Problem. There is no embedding $f:S^2\to \mathbf R^3$ such that for all points $p, q\in S^2$, we have $d_{S^2}(p, q)=d_{\mathbf R^3}(f(p), f(q))$.
Here $d_{S^2}$ is the metric on $S^2$ which is induced from the Riemannian metric induced on $S^2$ from $\mathbf R^3$, that is, $d_{S^2}(p, q)$ is the length of the shorter great circular arc joining $p$ and $q$. Here $d_{\mathbf R^3}(f(p), f(q))$ is the Euclidean distance between $f(p)$ and $f(q)$.
In this paper, it is remarked in the introduction that this problem can be solved by noticing that the curvature of $S^2$ does not vanish.

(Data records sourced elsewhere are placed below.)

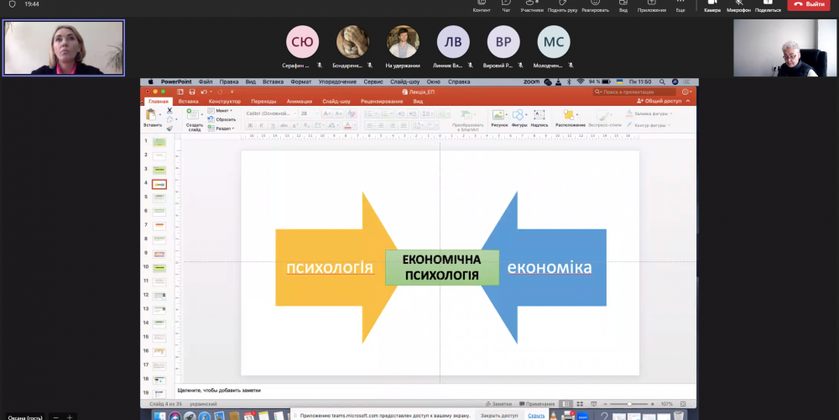The image size is (839, 420).
Task: Toggle the microphone in Teams meeting
Action: coord(738,3)
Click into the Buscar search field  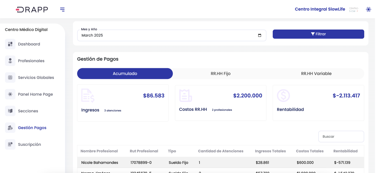341,136
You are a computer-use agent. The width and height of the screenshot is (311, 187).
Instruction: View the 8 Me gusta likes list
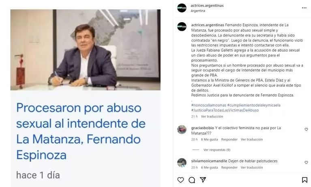[209, 139]
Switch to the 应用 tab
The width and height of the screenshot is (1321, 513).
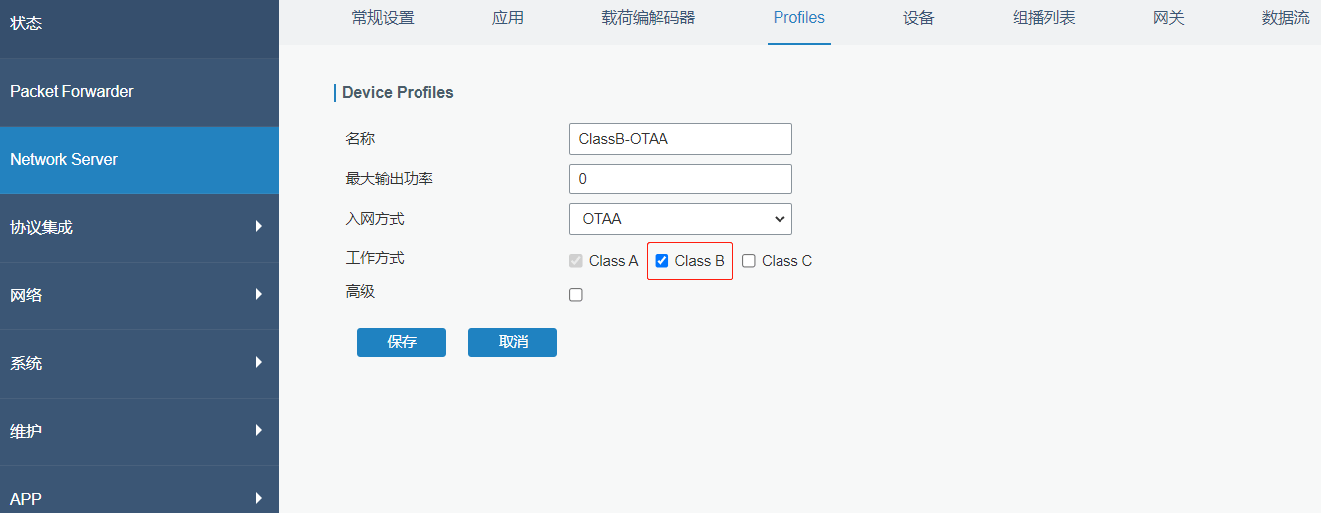click(x=508, y=18)
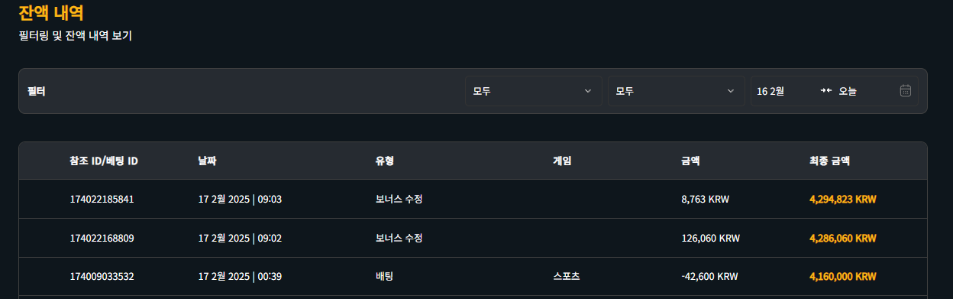The image size is (953, 299).
Task: Select the 16 2월 start date field
Action: pyautogui.click(x=770, y=91)
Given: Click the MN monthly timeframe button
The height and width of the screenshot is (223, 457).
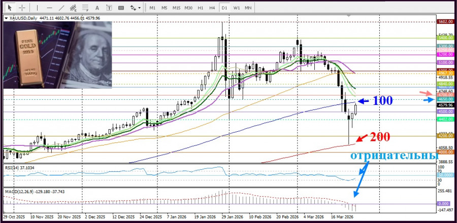Looking at the screenshot, I should pos(248,8).
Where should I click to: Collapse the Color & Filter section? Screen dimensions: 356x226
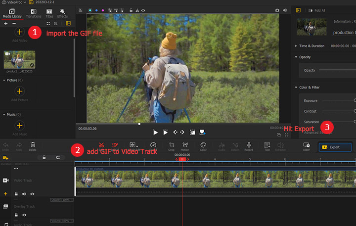point(296,88)
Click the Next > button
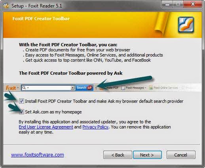This screenshot has height=168, width=205. click(x=147, y=155)
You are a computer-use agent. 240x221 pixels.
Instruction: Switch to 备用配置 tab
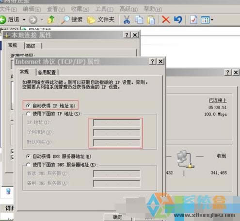coord(47,72)
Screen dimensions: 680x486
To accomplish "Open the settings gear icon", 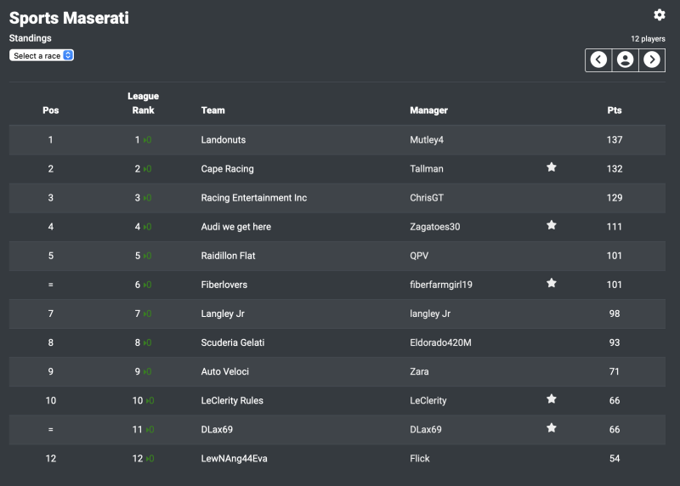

I fail to see how we are making use of curvature to solve this problem.
Consider $X$, set of four points in $S^2(1)$ : $|pq|=|qr|=|pr| = \frac{\pi}{2}$ and $|qt|=|tr|=\frac{\pi}{4},\ |pt|= \frac{\pi}{2}$. So there is no isometric embedding $f$ from $X$ to $\mathbb{E}^3$.
[Add] In the above we have shown that there is no isometry from $T$ to Euclidean space where $T$ is equilateral triangle of side length $\frac{\pi}{2}$ in a sphere. Hence sphere is not flat.
In the paper, we can doubt that there may be local isometry. Hence it takes a small equilateral triangle $T'$ in a sphere. A little calculation (But idea is same to the above) show that there is no isometry around $T'$. Hence the paper concludes that sphere is not locally flat.